━━ SUPPLIED INFORMATION

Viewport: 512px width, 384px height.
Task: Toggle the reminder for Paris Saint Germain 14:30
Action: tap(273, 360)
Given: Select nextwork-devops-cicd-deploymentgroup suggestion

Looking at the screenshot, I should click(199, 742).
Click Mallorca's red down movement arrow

━━━━
━━ SUPPLIED INFORMATION

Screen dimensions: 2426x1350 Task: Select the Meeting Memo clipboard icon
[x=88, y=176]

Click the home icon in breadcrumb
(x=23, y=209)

━━━━
━━ SUPPLIED INFORMATION

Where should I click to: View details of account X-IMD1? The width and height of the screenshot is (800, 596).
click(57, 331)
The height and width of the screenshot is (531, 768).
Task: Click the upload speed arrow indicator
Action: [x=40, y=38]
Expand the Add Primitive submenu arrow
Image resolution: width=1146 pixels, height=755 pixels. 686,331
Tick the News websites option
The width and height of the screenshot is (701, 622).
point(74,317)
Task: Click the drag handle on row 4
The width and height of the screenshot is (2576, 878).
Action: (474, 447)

━━━━

EXERCISE DETAILS :: Look through the data above and return exactly the lines from the one that contains "Given: Select nextwork-devops-cicd-deploymentgroup" to the one that contains "Click Mallorca's red down movement arrow", inclusive, with nothing else.

RESULT OF THE EXERCISE ::
Given: Select nextwork-devops-cicd-deploymentgroup suggestion

Looking at the screenshot, I should click(199, 742).
Click Mallorca's red down movement arrow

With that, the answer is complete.